### TO DO
Retype the full set of records. Keep every character identical.

### Records from a data collection

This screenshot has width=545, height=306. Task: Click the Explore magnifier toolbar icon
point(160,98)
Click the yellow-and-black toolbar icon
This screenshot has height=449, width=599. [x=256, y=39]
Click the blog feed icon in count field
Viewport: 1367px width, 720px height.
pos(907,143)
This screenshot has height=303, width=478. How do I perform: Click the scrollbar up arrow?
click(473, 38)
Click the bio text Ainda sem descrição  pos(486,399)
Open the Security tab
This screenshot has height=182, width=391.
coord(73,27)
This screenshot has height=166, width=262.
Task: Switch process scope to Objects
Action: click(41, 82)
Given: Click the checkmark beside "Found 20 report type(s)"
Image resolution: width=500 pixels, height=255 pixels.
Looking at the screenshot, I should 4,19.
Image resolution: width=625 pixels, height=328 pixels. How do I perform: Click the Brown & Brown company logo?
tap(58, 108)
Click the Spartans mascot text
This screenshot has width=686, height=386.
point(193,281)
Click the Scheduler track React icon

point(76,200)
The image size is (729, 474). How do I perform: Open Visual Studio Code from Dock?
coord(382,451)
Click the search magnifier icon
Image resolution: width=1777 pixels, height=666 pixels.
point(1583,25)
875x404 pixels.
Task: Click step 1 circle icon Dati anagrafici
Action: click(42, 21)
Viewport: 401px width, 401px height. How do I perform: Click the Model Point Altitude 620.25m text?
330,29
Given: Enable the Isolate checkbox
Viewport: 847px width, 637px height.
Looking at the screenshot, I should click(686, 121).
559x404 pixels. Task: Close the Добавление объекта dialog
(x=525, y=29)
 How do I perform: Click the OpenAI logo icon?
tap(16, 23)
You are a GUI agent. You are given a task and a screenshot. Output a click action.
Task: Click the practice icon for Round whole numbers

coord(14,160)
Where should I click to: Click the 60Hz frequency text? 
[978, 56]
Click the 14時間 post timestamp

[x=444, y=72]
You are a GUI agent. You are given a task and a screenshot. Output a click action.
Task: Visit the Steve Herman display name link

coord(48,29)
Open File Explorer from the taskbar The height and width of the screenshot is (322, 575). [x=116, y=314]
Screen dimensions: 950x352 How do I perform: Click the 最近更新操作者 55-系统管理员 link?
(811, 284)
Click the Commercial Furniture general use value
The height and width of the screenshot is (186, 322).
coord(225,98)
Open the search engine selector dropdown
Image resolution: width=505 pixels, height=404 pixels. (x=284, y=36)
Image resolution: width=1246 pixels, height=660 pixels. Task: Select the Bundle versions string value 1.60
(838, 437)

### ANSWER FOR THIS EXERCISE
This screenshot has width=545, height=306. Task: Click the Explore magnifier toolbar icon
point(160,98)
Click the yellow-and-black toolbar icon
This screenshot has height=449, width=599. [x=256, y=39]
Click the blog feed icon in count field
Viewport: 1367px width, 720px height.
pos(907,143)
This screenshot has height=303, width=478. How do I perform: Click the scrollbar up arrow?
click(473, 38)
Click the bio text Ainda sem descrição  pos(486,399)
Open the Security tab
This screenshot has height=182, width=391.
coord(73,27)
This screenshot has height=166, width=262.
Task: Switch process scope to Objects
Action: click(41, 82)
Given: Click the checkmark beside "Found 20 report type(s)"
Image resolution: width=500 pixels, height=255 pixels.
Looking at the screenshot, I should 4,19.
Image resolution: width=625 pixels, height=328 pixels. How do I perform: Click the Brown & Brown company logo?
tap(58, 108)
Click the Spartans mascot text
This screenshot has width=686, height=386.
point(193,281)
Click the Scheduler track React icon

point(76,200)
The image size is (729, 474). How do I perform: Open Visual Studio Code from Dock?
coord(382,451)
Click the search magnifier icon
Image resolution: width=1777 pixels, height=666 pixels.
point(1583,25)
875x404 pixels.
Task: Click step 1 circle icon Dati anagrafici
Action: click(42, 21)
Viewport: 401px width, 401px height. How do I perform: Click the Model Point Altitude 620.25m text?
330,29
Given: Enable the Isolate checkbox
Viewport: 847px width, 637px height.
Looking at the screenshot, I should click(686, 121).
559x404 pixels. Task: Close the Добавление объекта dialog
(x=525, y=29)
 How do I perform: Click the OpenAI logo icon?
tap(16, 23)
You are a GUI agent. You are given a task and a screenshot. Output a click action.
Task: Click the practice icon for Round whole numbers

coord(14,160)
Where should I click to: Click the 60Hz frequency text? 
[978, 56]
Click the 14時間 post timestamp

[x=444, y=72]
You are a GUI agent. You are given a task and a screenshot. Output a click action.
Task: Visit the Steve Herman display name link

coord(48,29)
Open File Explorer from the taskbar The height and width of the screenshot is (322, 575). [x=116, y=314]
Screen dimensions: 950x352 How do I perform: Click the 最近更新操作者 55-系统管理员 link?
(811, 284)
Click the Commercial Furniture general use value
The height and width of the screenshot is (186, 322).
coord(225,98)
Open the search engine selector dropdown
Image resolution: width=505 pixels, height=404 pixels. (x=284, y=36)
Image resolution: width=1246 pixels, height=660 pixels. Task: Select the Bundle versions string value 1.60
(838, 437)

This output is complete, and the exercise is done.